Un’app per i vaccini, la maxialleanza di 200 colossi del tech
Una piattaforma tecnologica condivisa per consentire alle autorità sanitarie, ai paesi ma anche ai soggetti autorizzati (come le compagnie aeree, ferroviarie o crocieristiche) di sviluppare applicazioni che si parlino, che rispettino la privacy e che siano in grado di certificare in modo garantito lo status di avvenuta vaccinazione di un individuo. Questo, in sostanza, l’obiettivo della Vaccination Credential Initiative, una maxialleanza lanciata qualche settimana fa ma che entro aprile pubblicherà i primi standard tecnologici in formato open source e a disposizione di tutti i soggetti accreditati a progettare e creare app per restituirci almeno un pezzo della nostra vita precedente.

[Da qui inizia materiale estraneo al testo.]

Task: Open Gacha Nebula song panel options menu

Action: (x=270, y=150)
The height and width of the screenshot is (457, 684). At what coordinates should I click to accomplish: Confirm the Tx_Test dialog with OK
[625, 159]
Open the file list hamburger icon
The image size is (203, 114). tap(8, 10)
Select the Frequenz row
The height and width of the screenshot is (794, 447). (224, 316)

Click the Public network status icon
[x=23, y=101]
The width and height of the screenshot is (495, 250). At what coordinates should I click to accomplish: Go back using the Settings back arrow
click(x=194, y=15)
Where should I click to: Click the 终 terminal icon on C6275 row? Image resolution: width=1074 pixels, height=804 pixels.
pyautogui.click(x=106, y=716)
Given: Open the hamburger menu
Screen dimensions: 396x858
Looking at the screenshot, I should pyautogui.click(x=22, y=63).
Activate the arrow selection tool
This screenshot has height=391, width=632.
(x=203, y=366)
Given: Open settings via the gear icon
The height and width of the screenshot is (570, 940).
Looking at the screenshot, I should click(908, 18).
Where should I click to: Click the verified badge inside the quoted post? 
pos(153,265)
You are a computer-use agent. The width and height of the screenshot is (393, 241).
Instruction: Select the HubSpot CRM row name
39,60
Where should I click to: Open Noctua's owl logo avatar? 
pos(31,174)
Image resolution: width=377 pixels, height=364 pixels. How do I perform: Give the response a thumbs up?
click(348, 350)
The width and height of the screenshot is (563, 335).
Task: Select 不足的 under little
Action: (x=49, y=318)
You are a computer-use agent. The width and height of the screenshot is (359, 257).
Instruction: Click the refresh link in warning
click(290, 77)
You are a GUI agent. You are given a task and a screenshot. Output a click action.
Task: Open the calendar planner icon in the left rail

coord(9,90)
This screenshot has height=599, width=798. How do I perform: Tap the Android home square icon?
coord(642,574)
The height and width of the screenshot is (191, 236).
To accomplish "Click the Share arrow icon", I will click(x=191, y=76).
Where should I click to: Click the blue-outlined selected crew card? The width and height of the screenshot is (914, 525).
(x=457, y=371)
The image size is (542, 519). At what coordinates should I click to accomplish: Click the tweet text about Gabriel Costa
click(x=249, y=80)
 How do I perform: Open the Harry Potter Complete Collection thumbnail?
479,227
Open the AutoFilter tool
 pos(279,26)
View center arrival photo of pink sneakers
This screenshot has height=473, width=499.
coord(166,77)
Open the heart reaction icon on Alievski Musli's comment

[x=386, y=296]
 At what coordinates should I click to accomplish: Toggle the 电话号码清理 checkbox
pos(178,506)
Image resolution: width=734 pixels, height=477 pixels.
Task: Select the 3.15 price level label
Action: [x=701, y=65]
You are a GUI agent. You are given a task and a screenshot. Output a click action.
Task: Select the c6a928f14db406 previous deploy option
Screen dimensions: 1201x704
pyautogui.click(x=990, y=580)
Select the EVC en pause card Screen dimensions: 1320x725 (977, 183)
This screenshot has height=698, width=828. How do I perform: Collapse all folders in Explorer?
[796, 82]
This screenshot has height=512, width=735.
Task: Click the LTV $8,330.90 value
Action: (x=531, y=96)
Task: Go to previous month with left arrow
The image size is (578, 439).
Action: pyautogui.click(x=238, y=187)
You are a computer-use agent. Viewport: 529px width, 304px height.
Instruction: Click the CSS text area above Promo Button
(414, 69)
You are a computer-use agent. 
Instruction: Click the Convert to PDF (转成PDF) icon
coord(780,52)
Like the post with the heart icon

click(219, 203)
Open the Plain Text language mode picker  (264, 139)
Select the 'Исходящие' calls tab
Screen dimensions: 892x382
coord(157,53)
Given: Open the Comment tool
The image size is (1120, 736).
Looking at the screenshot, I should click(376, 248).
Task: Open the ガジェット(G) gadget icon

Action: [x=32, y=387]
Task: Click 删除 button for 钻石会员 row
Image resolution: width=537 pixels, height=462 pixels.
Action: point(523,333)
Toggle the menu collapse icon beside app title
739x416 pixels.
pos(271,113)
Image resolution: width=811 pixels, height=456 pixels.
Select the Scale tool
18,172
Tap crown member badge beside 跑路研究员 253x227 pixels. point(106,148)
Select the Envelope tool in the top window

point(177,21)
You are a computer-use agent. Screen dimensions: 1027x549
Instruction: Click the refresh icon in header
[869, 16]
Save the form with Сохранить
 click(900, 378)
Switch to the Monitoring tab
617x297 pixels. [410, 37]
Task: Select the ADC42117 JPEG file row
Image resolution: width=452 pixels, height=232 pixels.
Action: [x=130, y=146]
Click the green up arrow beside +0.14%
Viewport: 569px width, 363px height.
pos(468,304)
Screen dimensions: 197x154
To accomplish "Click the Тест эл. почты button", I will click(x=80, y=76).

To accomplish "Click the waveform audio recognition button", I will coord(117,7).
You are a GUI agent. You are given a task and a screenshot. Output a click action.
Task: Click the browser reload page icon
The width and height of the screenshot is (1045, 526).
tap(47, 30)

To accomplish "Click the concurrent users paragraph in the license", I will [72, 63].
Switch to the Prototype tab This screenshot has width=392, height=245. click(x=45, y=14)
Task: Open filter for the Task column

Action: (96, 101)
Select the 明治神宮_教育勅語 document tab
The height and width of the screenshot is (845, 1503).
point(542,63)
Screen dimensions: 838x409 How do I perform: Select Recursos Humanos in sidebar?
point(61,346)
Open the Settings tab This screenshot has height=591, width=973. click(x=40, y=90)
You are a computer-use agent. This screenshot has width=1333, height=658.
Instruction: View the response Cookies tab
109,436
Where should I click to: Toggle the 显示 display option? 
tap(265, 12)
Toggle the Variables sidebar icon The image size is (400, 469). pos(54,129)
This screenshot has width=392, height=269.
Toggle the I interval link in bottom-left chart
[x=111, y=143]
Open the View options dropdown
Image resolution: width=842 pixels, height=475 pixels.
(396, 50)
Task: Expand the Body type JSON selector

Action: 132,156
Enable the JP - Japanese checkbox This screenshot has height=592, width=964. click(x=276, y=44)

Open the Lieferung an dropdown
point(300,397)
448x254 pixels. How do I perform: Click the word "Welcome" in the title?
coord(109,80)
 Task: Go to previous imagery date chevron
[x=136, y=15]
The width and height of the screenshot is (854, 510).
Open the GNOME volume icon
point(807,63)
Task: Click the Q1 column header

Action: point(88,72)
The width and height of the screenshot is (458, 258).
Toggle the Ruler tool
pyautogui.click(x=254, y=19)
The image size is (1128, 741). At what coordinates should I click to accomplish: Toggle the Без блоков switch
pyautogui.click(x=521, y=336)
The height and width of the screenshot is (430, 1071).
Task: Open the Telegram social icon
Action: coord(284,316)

Di iniziative in questa direzione ce ne sono diverse in cantiere, a dire il vero. Sono esperimenti in fase di sviluppo o test per fornire uno status univoco ai certificati vaccinali, all’esito negativo di un tampone o di un test sierologico che dimostri l’avvenuta guarigione da Covid-19. La prima, che infatti integrerà immediatamente gli standard sviluppati dalla VCI, si chiama CommonPass. Si tratta di un’app progettata dal Common Trust Network a sua volta promosso dalla nonprofit ginevrina The Commons Project insieme al World Economic Forum. Insieme a quest’app, ad aprire le danze e integrare le tecnologie proposte dal gruppo di cui fanno parte giganti come Microsoft, Salesforce e Oracle – con Google alla finestra, pronta a entrare nella partita – sarà una analoga, CommonHealth.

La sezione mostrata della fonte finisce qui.